● **REQUIREMENT 1**:
In the analysis walkthrough below, rewrite the paragraph that begins "Build the KNN graph" as a short list that keeps its main facts.
● **REQUIREMENT 2**:
Answer these questions from the analysis walkthrough below, one line each:
(a) How many components does the PCA step compute?
(b) What tool does harmonypy use to compute the initial centroids?
(c) What resolution is set for Leiden clustering?

● **STUDY TEXT**:
=== Section Start ===

Scale the expression data again and recompute PCA on the cleaned, merged HVG set. This PCA will be used as input for batch correction methods like Harmony.

[27]:
expm.rna.scale_pca(
    hvg = 'vst.hvg',
    key_lognorm = 'X',
    key_scaled = 'scaled',
    key_added = 'pca', n_comps = 35,
    keep_sparse = False,
    random_state = 42,
    svd_solver = 'arpack'
)

Apply Harmony to correct batch effects in PCA space, producing a batch-corrected embedding.

[28]:
expm.rna.integrate(
    method = 'harmony',
    basis = 'pca',
    dest = 'harmony'
)
2026-05-10 00:13:53,631 - harmonypy - INFO - Computing initial centroids with sklearn.KMeans...
2026-05-10 00:13:53 | [INFO] Computing initial centroids with sklearn.KMeans...
2026-05-10 00:13:53,895 - harmonypy - INFO - KMeans initialization complete.
2026-05-10 00:13:53 | [INFO] KMeans initialization complete.

Build the KNN graph on the Harmony-corrected embedding. Using Euclidean distance in the Harmony space (where batch effects have been removed) ensures that neighbors are identified based on biological similarity rather than technical origin.

[29]:
expm.rna.knn(
    use_rep = 'harmony',
    n_comps = None,
    n_neighbors = 35,
    knn = True,
    method = "umap",
    transformer = None,
    metric = "euclidean",
    metric_kwds = {},
    random_state = 42,
    key_added = 'neighbors',
    use_gpu = True
)

Cluster the batch-corrected cells using Leiden on the Harmony-based KNN graph. At this resolution, the clusters should represent biologically distinct cell populations rather than batch-specific groupings.

[30]:
expm.rna.leiden(
    resolution = 0.8,
    restrict_to = None,
    random_state = 42,
    key_added = 'leiden',
    adjacency = None,
    directed = None,
    use_weights = True,
    n_iterations = 2,
    partition_type = None,
    neighbors_key = None,
    obsp = None,
    flavor = 'igraph'
)

=== Section End ===

● **Stored items**:
=== Section Start ===

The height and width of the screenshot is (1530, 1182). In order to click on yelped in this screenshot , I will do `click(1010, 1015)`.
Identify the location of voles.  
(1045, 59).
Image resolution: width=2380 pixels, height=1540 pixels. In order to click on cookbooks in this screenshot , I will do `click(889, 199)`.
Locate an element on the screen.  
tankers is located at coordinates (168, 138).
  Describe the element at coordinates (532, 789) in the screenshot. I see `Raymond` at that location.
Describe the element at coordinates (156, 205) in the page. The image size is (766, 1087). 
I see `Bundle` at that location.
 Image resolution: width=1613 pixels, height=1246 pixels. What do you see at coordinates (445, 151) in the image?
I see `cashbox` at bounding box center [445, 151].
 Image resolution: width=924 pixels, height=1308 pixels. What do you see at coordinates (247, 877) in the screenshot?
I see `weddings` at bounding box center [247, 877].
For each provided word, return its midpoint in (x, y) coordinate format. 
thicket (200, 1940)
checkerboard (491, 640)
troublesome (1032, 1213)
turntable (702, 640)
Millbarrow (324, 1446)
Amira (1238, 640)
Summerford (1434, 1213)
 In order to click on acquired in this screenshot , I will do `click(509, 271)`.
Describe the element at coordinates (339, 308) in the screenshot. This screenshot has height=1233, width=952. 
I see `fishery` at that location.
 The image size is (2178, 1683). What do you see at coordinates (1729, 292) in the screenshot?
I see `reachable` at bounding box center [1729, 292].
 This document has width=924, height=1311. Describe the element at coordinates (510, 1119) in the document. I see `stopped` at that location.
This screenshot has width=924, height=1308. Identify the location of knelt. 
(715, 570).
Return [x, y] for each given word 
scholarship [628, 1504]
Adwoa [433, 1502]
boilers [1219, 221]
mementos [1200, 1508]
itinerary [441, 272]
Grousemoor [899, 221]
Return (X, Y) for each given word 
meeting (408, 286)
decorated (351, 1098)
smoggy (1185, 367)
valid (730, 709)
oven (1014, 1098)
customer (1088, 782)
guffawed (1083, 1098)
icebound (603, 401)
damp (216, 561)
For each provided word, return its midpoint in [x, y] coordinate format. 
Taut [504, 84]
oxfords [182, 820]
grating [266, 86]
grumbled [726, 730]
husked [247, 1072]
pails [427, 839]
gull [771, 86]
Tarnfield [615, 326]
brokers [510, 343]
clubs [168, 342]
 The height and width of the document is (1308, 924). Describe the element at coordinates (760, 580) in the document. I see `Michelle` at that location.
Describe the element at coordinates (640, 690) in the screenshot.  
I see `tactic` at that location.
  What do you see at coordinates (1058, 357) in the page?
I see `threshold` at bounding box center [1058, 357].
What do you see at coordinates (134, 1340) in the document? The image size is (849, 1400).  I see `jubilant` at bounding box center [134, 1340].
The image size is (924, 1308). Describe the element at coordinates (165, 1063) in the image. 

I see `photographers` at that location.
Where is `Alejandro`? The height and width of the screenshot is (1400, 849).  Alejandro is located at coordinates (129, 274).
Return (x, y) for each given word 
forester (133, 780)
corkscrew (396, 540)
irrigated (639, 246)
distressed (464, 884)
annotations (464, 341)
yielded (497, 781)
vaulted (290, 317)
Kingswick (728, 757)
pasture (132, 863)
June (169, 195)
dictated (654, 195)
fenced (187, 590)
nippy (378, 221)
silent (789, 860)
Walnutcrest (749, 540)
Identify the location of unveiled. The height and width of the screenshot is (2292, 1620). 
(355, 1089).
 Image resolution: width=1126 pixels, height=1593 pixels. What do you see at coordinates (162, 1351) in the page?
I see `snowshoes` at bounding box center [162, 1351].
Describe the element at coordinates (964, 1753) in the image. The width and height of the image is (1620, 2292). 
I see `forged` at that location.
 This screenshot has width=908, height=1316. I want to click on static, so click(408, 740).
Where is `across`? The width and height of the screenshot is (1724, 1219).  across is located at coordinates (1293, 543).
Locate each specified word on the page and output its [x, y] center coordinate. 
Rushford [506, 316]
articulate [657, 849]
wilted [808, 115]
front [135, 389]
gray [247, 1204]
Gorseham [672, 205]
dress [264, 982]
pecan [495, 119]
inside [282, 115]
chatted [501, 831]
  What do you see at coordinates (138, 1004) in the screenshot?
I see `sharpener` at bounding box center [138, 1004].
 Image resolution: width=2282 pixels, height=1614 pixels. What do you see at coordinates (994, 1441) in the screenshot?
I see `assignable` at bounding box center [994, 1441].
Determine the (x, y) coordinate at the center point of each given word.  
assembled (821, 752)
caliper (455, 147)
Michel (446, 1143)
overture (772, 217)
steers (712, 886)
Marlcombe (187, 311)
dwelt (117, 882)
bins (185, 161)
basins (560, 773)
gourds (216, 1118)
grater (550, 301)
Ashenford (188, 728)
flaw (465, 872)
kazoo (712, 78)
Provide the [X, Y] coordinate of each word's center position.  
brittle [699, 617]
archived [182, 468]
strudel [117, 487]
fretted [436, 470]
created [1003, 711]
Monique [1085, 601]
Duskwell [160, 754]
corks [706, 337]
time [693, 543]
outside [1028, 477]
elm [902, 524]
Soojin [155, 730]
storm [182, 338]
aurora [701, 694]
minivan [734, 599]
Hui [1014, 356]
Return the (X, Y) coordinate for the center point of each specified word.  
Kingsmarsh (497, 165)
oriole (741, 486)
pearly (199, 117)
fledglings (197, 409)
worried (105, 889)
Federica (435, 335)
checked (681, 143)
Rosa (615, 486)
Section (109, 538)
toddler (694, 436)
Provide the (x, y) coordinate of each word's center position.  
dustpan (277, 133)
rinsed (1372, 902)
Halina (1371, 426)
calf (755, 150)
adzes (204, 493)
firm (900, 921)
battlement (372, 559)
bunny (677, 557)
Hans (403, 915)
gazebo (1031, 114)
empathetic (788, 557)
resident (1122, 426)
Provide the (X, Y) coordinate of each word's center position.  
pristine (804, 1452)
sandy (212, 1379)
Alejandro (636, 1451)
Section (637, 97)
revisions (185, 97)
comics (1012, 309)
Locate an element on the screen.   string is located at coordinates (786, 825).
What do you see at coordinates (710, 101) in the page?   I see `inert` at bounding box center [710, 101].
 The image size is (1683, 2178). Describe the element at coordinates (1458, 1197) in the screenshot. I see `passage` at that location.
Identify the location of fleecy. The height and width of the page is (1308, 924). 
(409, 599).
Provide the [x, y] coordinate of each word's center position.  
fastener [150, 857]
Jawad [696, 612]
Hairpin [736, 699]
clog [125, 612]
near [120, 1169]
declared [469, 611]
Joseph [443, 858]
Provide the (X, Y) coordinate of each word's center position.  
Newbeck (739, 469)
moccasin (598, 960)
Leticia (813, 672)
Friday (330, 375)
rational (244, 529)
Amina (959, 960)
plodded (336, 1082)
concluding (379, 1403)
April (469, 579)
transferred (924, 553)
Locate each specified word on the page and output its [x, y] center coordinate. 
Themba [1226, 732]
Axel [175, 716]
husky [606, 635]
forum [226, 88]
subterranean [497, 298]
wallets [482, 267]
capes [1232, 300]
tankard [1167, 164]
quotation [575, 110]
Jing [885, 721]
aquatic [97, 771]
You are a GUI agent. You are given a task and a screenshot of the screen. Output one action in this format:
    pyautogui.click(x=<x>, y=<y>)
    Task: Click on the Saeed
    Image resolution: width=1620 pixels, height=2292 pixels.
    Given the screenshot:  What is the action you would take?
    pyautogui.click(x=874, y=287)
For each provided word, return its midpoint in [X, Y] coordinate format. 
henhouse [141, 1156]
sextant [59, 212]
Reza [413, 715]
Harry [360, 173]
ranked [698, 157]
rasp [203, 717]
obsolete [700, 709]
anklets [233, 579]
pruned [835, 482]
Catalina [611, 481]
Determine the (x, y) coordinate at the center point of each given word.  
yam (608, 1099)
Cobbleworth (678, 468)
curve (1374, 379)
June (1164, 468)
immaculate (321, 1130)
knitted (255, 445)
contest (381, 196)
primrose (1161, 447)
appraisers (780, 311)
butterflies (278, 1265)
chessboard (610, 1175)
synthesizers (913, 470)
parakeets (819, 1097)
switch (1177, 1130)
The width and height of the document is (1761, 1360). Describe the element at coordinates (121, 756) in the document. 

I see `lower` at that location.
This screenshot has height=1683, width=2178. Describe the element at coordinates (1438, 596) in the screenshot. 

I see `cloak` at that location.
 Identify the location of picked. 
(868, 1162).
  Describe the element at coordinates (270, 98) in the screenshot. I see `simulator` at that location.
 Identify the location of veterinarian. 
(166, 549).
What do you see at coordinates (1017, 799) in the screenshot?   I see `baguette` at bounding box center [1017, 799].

=== Section End ===

● **TASK SOLUTION 1**:
- Build the KNN graph on the Harmony-corrected embedding.
- Use Euclidean distance in the Harmony space, where batch effects have been removed.
- This makes neighbors reflect biological similarity rather than technical origin.

● **TASK SOLUTION 2**:
(a) 35
(b) sklearn.KMeans
(c) 0.8